The Musical of Musicals: The Musical
With amusing narration by co-director Duncan Driver and keyboard accompaniment by an uncredited musician, this creative piece compels its four cast members to sing their lines, and to dance them as well, on a set rich in visual reminders of classic musicals. The format consisted in offering the same simple story line in five different treatments that effectively pay tongue-in-cheek homage to five greats of musical theatre: Rodgers & Hammerstein, Stephen Sondheim, Jerry Herman, Andrew Lloyd Webber, and Kander & Ebb.
You'll find it amusing to pick out at least some of the particular musicals that this musical of musicals' songs echo; I thought I detected traces of shows unmentioned in this show's marketing, including Chicago and Joseph and the Amazing Technicolor Dreamcoat. You'll enjoy echoes of your own best-known show tunes. The musical accompaniment, live on piano and keyboard, was, surprisingly, enough to complement the cast's four-part vocal harmonies, which were unerringly accurate despite sometimes atonality and harmonic complexity and despite there being in evidence no acoustic monitors using which the singers could keep themselves in tune.

Information supplied
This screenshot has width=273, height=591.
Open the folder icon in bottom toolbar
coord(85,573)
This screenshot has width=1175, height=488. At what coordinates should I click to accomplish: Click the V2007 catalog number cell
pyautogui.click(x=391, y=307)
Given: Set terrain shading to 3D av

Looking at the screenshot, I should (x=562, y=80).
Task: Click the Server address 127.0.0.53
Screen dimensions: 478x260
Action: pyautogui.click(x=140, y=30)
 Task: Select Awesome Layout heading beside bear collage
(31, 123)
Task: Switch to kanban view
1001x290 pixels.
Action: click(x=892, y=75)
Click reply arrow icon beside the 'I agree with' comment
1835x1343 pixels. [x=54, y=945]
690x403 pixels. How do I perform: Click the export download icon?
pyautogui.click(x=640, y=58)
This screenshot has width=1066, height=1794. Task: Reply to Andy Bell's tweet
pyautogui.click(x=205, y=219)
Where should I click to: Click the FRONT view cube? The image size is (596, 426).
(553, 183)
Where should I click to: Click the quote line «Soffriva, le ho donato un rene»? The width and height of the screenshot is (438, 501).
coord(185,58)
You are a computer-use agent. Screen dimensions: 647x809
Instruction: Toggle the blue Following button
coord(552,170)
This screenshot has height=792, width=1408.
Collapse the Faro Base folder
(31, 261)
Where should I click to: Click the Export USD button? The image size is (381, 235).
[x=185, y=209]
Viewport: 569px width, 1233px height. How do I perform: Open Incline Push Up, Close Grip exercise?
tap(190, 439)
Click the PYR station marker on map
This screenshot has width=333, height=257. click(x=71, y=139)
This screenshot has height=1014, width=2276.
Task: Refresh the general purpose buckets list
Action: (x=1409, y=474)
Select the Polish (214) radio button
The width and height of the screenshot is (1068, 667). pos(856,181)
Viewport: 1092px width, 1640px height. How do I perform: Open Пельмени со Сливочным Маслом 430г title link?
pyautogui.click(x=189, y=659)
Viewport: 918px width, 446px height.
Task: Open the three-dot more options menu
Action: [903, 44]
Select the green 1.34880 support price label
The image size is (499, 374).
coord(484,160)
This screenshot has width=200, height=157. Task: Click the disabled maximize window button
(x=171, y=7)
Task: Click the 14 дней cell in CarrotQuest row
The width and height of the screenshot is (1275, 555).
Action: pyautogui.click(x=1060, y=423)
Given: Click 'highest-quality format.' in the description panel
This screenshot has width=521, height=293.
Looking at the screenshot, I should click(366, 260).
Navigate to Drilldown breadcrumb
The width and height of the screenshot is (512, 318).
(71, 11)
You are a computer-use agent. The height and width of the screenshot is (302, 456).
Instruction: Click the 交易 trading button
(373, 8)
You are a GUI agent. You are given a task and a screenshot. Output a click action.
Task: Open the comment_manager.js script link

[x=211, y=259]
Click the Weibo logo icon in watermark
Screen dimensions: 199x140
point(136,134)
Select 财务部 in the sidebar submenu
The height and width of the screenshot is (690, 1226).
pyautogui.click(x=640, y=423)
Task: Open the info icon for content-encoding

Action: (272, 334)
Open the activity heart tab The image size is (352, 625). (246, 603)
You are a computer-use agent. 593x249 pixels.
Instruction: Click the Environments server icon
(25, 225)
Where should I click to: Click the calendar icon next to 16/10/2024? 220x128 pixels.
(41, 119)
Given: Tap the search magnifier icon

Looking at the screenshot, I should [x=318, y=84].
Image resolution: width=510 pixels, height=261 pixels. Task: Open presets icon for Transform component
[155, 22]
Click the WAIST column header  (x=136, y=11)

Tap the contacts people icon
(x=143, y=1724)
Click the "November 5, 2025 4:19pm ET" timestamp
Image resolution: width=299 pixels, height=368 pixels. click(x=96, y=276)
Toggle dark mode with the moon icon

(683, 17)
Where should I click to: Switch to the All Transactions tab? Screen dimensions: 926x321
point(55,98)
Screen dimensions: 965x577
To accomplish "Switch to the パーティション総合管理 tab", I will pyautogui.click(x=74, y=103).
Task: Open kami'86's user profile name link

Your tasks
- A) Decide whether each statement agrees with the review of The Musical of Musicals. Answer yes or no for each, and quote the words from the review that decide it.
(i) The show has four cast members.
(ii) The narration is provided by an uncredited musician.
(iii) The show tells one story line in five different treatments.
- B) Carry on the review of The Musical of Musicals with one more paragraph, starting after its final sentence.

Results of the tasks
- A)
(i) Yes: "compels its four cast members to sing their lines"
(ii) No: "With amusing narration by co-director Duncan Driver"
(iii) Yes: "offering the same simple story line in five different treatments"

- B)
The real charm of this piece lies in the cheekiness with which it makes fun of the very shows it tips its hat to, as in overblowing the sunny optimism of Oklahoma!, treating Maria's musical joie de vivre in The Sound of Music as deserving fully three seconds' emulation, and outdoing the instantaneous energy production of Mame and Hello, Dolly! in short bites of big song-and-dance numbers. Certainly this charm is due in large part to the narrative; but its spirit of fun in overdoing everything is highly infectious. It's a worthwhile frolic.